▸ **Exercise details**: Copy the material from its start through the line containing "tap(669, 259)", requests included, and leave out the pictures. Multiply every coordinate in the answers by 2.45 and round to whole numbers, with halves rounding up.

▸ **Exercise material**:
________________
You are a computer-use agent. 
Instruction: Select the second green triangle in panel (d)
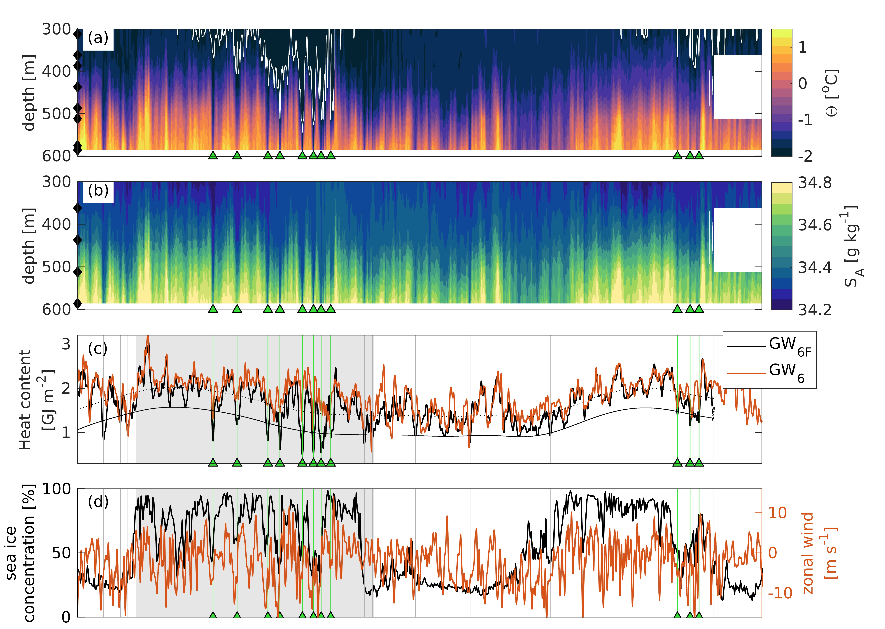point(237,616)
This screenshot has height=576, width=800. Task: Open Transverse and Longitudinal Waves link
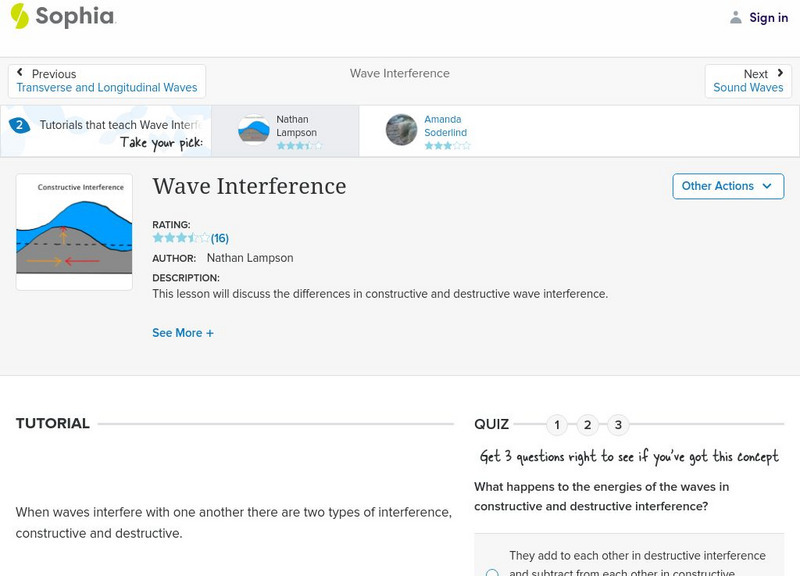pos(107,88)
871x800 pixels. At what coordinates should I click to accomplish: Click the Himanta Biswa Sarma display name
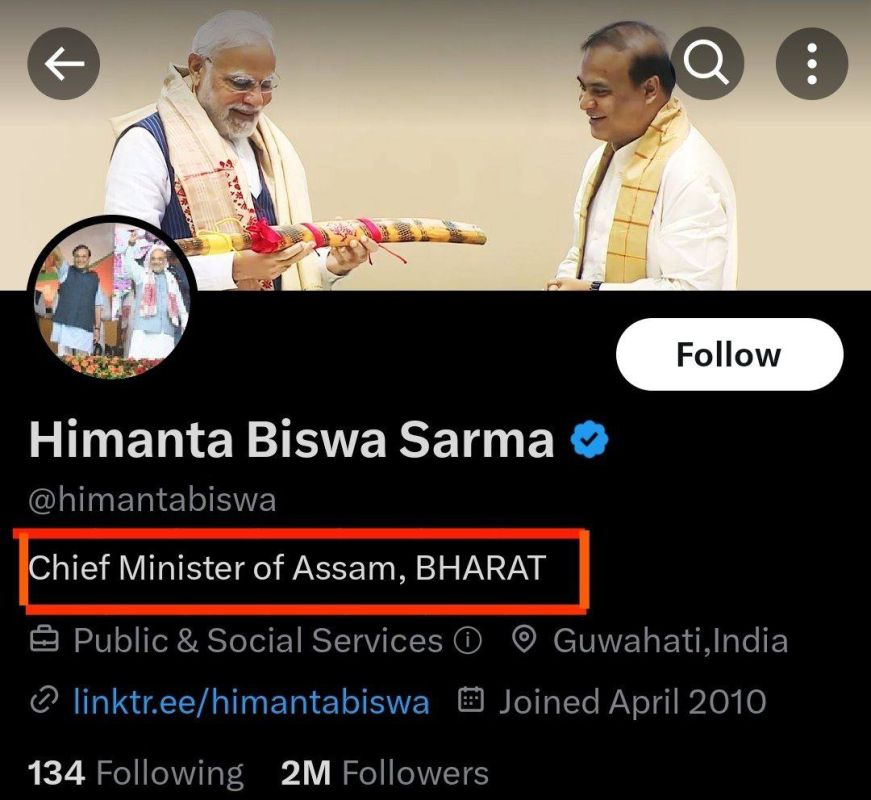[292, 439]
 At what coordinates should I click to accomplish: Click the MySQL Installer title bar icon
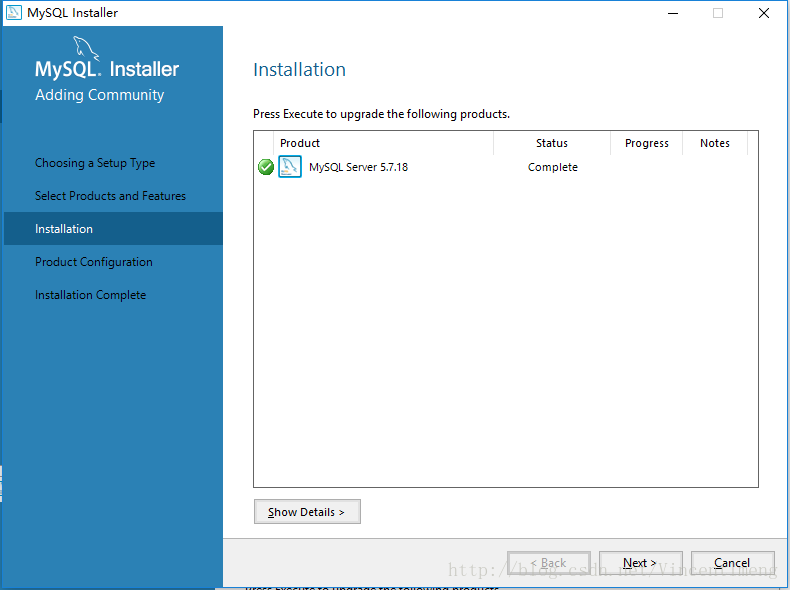(x=14, y=13)

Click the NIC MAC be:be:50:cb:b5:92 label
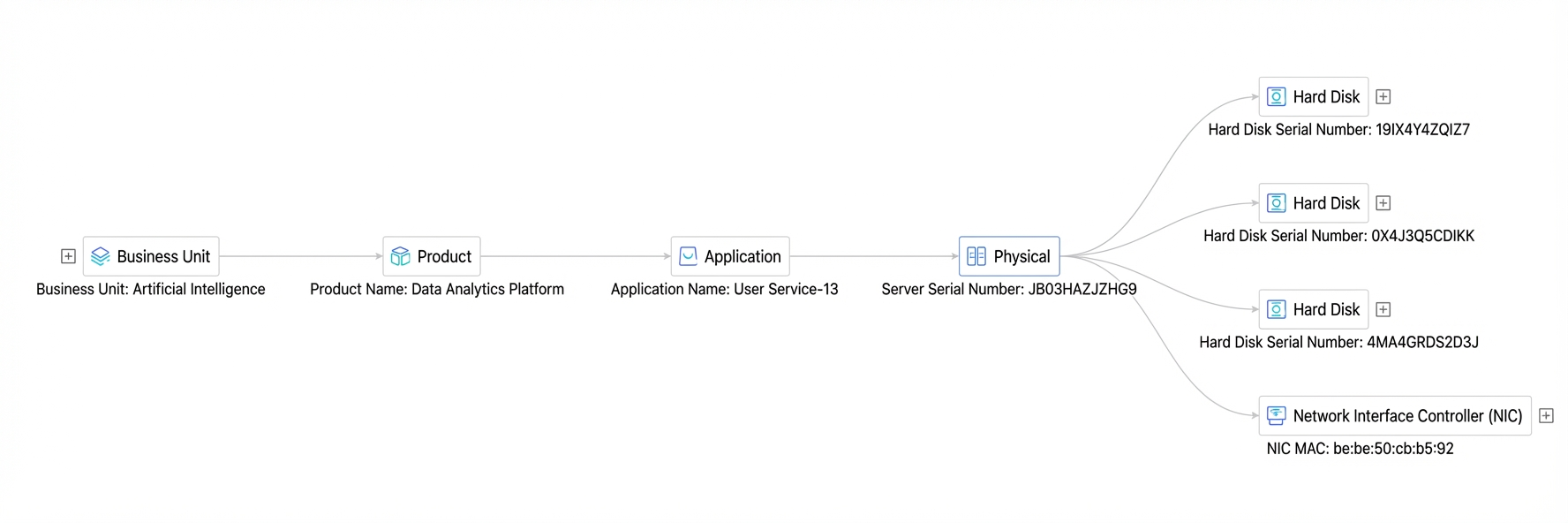[1360, 449]
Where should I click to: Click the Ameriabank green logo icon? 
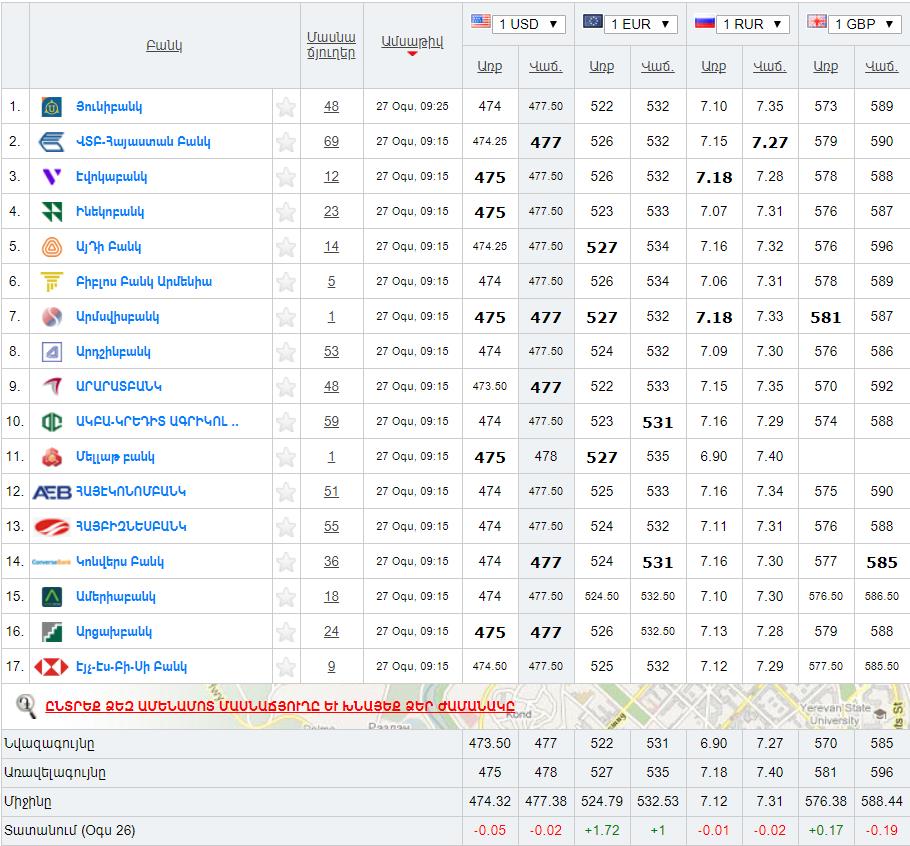click(52, 597)
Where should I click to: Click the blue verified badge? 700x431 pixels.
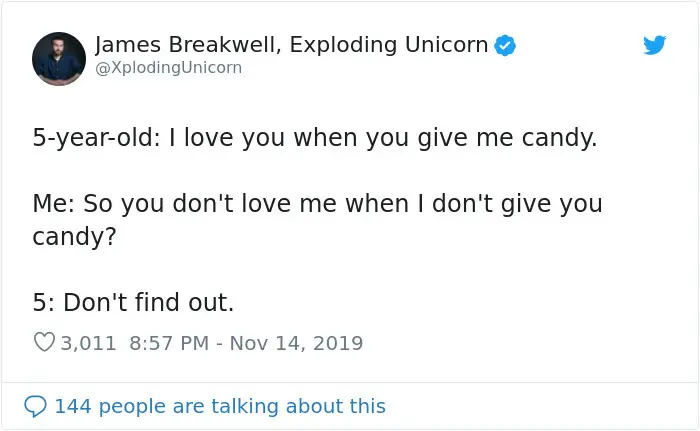[507, 45]
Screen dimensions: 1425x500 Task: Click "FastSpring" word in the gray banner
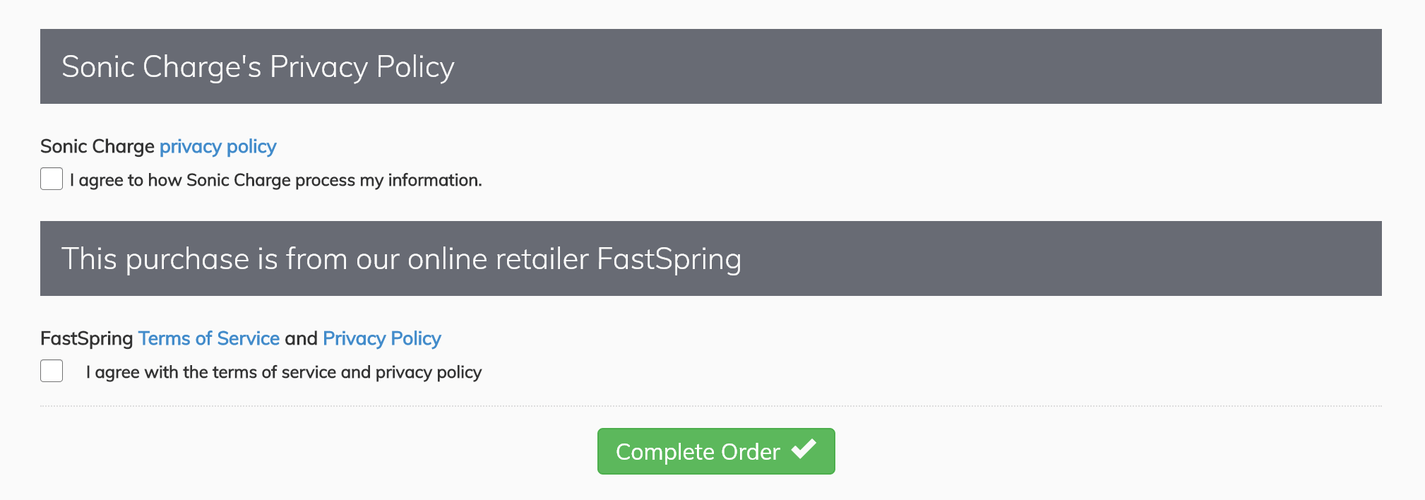tap(669, 259)
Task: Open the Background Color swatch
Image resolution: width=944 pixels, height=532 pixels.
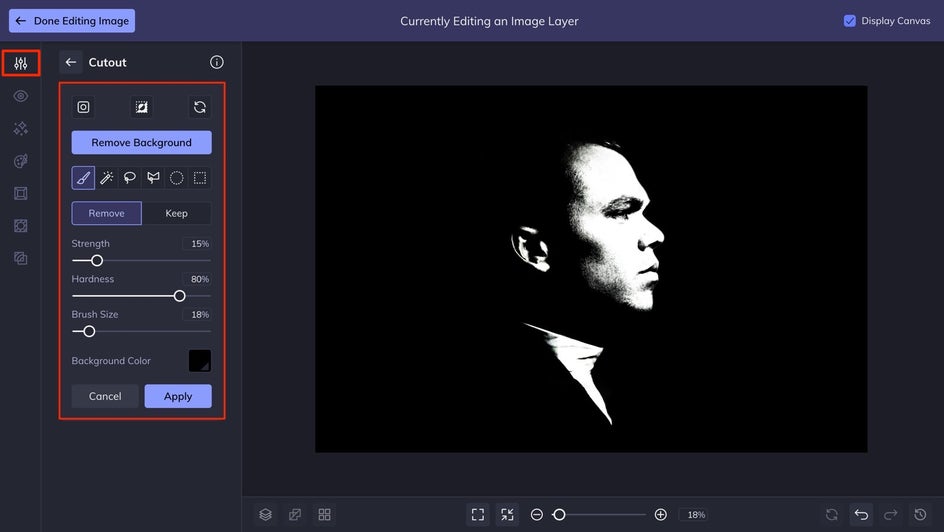Action: pos(200,361)
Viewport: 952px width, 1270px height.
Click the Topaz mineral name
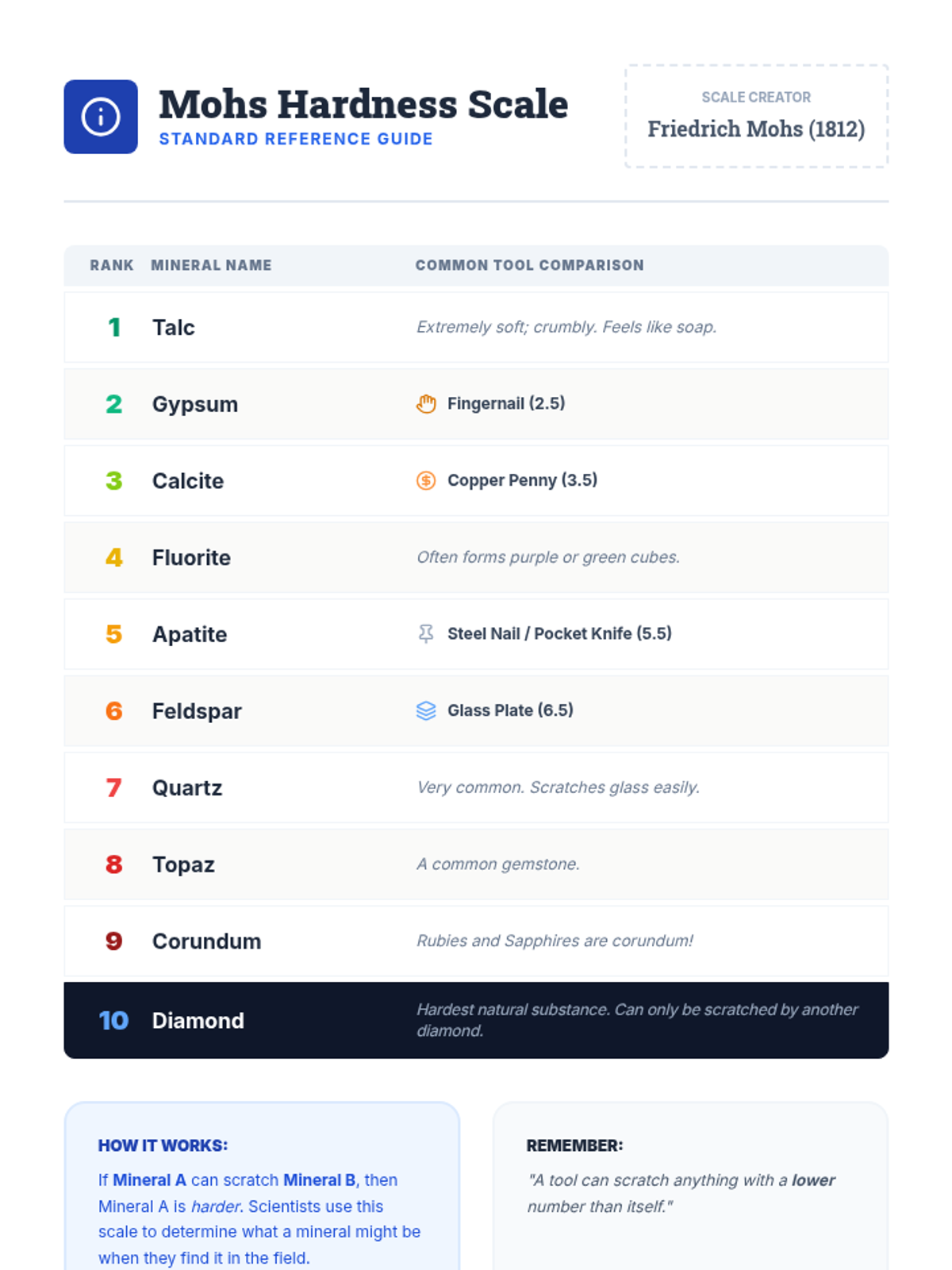(x=183, y=864)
________________
▸ **Solution to this problem**:
You are a computer-use agent. 
Instruction: Select the second green triangle in panel (d)
point(581,1509)
This screenshot has height=576, width=800. Task: Open Transverse and Longitudinal Waves link
pos(262,216)
871x800 pixels. At what coordinates should I click to accomplish: Click the Himanta Biswa Sarma display name
[715, 1076]
 At what coordinates should I click to accomplish: Click the MySQL Installer title bar icon
(x=34, y=32)

Click the NIC MAC be:be:50:cb:b5:92 label
[3332, 1100]
Where should I click to: Click the Ameriabank green logo icon? 
click(127, 1463)
Where should I click to: Click the blue verified badge? 700x431 pixels.
[1242, 110]
Screen dimensions: 1425x500 Task: Click "FastSpring" word in the gray banner
tap(1639, 635)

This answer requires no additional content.